19

I'm aware if you make

for (condition) {
    String s = "hi there";
}

Just one String instance is created in all the iterations, unlike String s = new String("hi there"); that will create a new instance in each iteration.

But, reading Effective Java from Joshua Bloch: Chapter 2 Item 5 (page 20) it states:

Furthermore, it is guaranteed that the object will be reused by any other code running in the same virtual machine that happens to contain the same string literal [JLS, 3.10.5].

AFAIK that does not say happens to be the same string literal, it says contains.

Reading [JLS, 3.10.5] cannot find any exact reference to this and I have a doubt.

Giving this snippet:

String s1 = "hi ";
String s2 = "there";
String s3 = "hi there";

How many instances are created?

  • 3 instances (thus, phrase is not really exact).
  • 2 instances, s1 and s2 (then s3 is created reusing s1 and s2 references)
cat
  • 3,888
  • 5
  • 32
  • 61
Jordi Castilla
  • 26,609
  • 8
  • 70
  • 109
  • 1
    He probably means "the virtual machine contains ..", not the string contains another string – Wim Deblauwe Jul 15 '16 at 11:44
  • 1
    I am not sure, so a comment instead of an answer. But I think that the "contain" is partially wrong and your example indeed yields three instances. – glglgl Jul 15 '16 at 11:44
  • @glglgl actually is what *my logic* says, but can be JVM smart enough to create `s3` as a reference to `s1` + `s2`?? – Jordi Castilla Jul 15 '16 at 11:45
  • 3
    It reuses object from String pool. So yes there will be three instances since each of them are (at that point) three different immutable objects. The word I was killing myself to use was "Intern" which is what JVM does. I suppose if you are asking whether JVM "Cleverly substrings" String objects to optimise RT memory usage - not too sure if it does. Also [this](http://stackoverflow.com/questions/10759844/reusability-of-strings-in-java) might help? – ha9u63a7 Jul 15 '16 at 11:45
  • 2
    @glglgl The use of contain is not wrong, the OP is just reading the word contain wrong, and missing the fact it is talking about other code that contain the **same string literal**. A substring is not a string literal, the text is also not talking about string literals containing other string literals. – Mark Rotteveel Jul 15 '16 at 11:50
  • @ha9u63ar AFAIK the string type no longer supports shared substring storage since Java 7. – Random832 Jul 15 '16 at 14:21

3 Answers3

16

The JLS does not guarantee any reuse of sub-strings whatsoever. The "contain" here is just meant that the class mentions the exact same string literal somewhere.
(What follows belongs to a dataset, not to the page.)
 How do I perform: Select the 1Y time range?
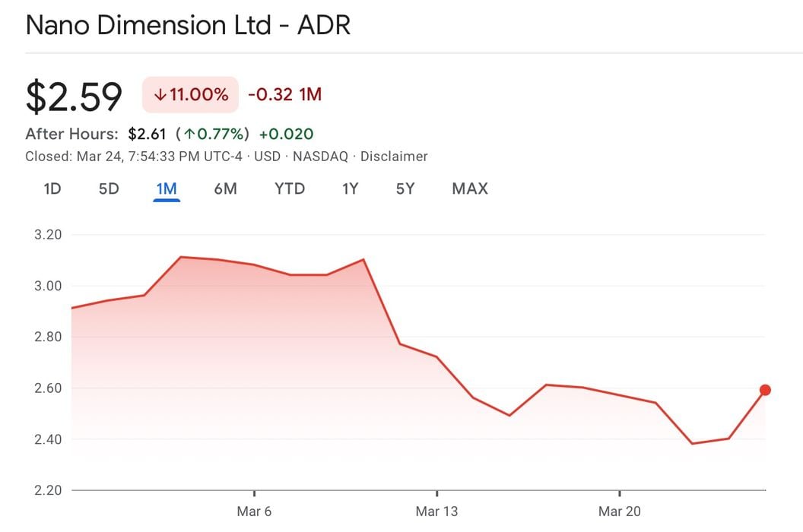pyautogui.click(x=350, y=188)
It is not used in the "substring of" sense.

Joachim Sauer
  • 302,674
  • 57
  • 556
  • 614
  • 2
    Specifically _"any other code [..] that happens to contain the **same string literal**"_ (emphasis mine) – Mark Rotteveel Jul 15 '16 at 11:47
  • 1
    when you say *not guarantee any reuse of sub-strings* means it can happen sometimes? – Jordi Castilla Jul 15 '16 at 11:53
  • 3
    @JordiCastilla: I don't think any current VM reuses substrings, but it is possible (and previous iterations of OpenJDK for example did sometimes share the underlying char[] when two strings were substrings of each other). Note that you'd *still* observe separate `String` instances and there's no public API to detect if that's happening (i.e. you wouldn't be able to tell without some reflection trickery). – Joachim Sauer Jul 15 '16 at 11:57
  • @JoachimSauer "when two strings were substrings of each other" - as far as I can reason, the only case in which to sets would be mutual subsets of each other would be when they are identical, no?! – Mathias R. Jessen Jul 15 '16 at 21:17
  • @MathiasR.Jessen: sure, should have phrased it differently: "when there are two strings where one is a substring of the other". – Joachim Sauer Jul 18 '16 at 08:34
3

Each class file contains a list of all the string literals or other constants used within that class (except for small numeric constants which are embedded within the instruction stream). If the item 19 in the list is the string literal "Freddy", and local variable Fred has an index of 6, then the bytecode generated for Fred="Freddy"; would likely be ldc 19/astore 6.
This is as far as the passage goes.